Working together towards a common goal is a common concept that is seen in almost all theories and definitions of collaboration.  For representatives in any committee, this should be a driving factor behind all group efforts. Each committee at AMUN has topics that all members are working to find solutions to. This common goal drives both debate and the writing process. Representatives will want to keep this in mind as they start drafting their documents. Though each country has its own position on the topics at hand, the overall goal of the United Nations is to come together through consensus to create concrete solutions to major problems. By understanding this concept, representatives will be better equipped to work with other delegations to create consensus within the body.

Each delegation is coming to conference to represent its country’s position. Members of the delegation are the content experts on their country’s policies and stances on the issues. Representatives wishing to build consensus will want to keep this in mind when working with other delegations. Pay close attention to debate and caucusing during suspensions of the meeting, as delegations will be discussing ideas and positions on the topics. In order to build consensus, representatives will want to consider how different ideas can be drawn together to create solutions to the topics being discussed in their committees. We have already explored some practical ways that representatives can work together to combine resolutions.

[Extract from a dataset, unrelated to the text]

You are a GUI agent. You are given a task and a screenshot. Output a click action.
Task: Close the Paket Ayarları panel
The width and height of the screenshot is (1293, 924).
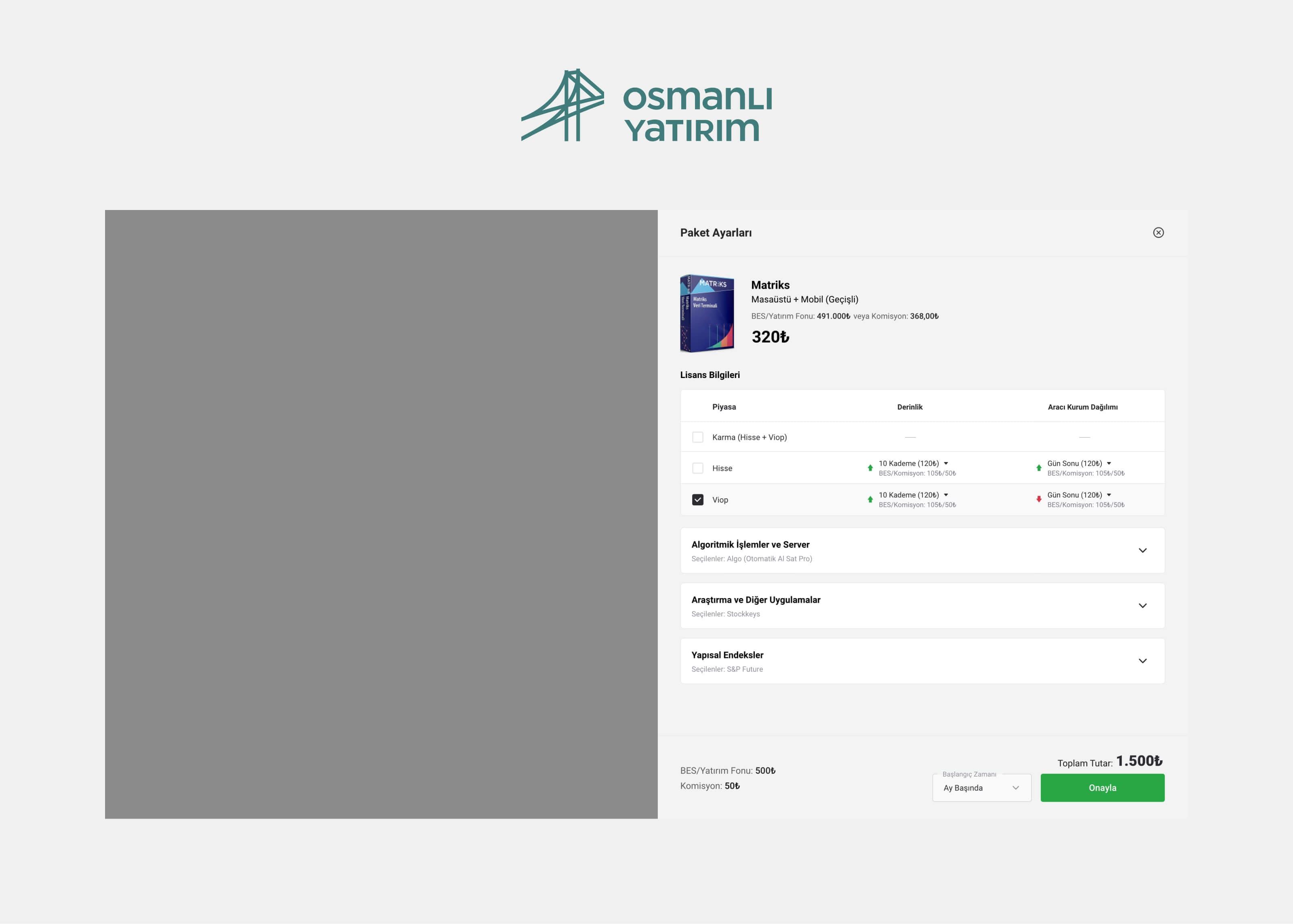[x=1158, y=232]
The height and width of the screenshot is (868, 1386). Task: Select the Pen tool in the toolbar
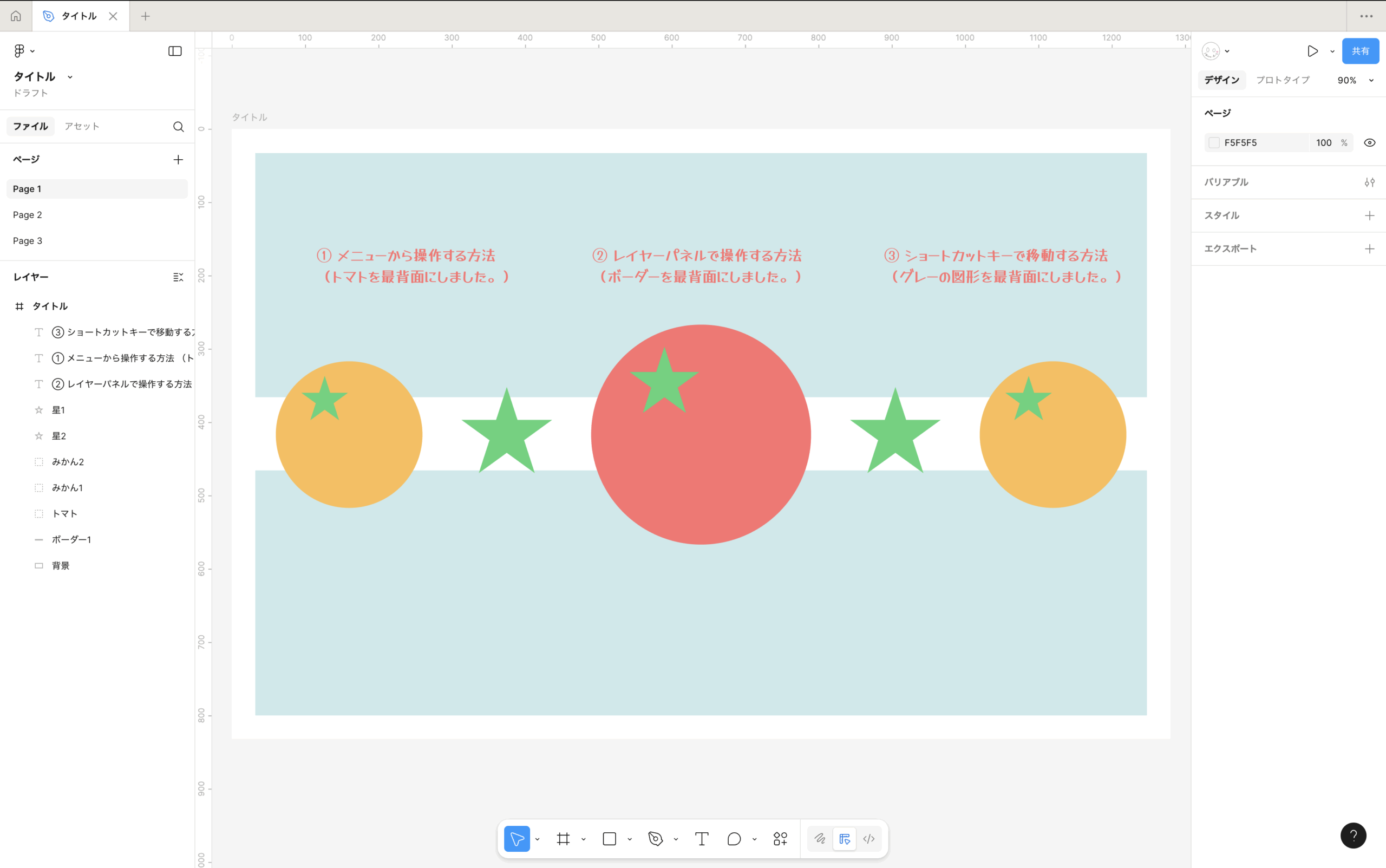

The success of any resolution or report is contingent on the collection and incorporation of feedback into the writing process. Representatives will find it easier to pass their documents by consensus if they are open to other ideas coming from the body. To be sure that they are gathering useful feedback, representatives will want to take advantage of formal debate and suspensions of the meeting to interact with other delegations on the draft documents they are creating. Working with other representatives during the writing process and bringing their ideas into draft reports and resolutions significantly increases the potential of passing these documents by consensus.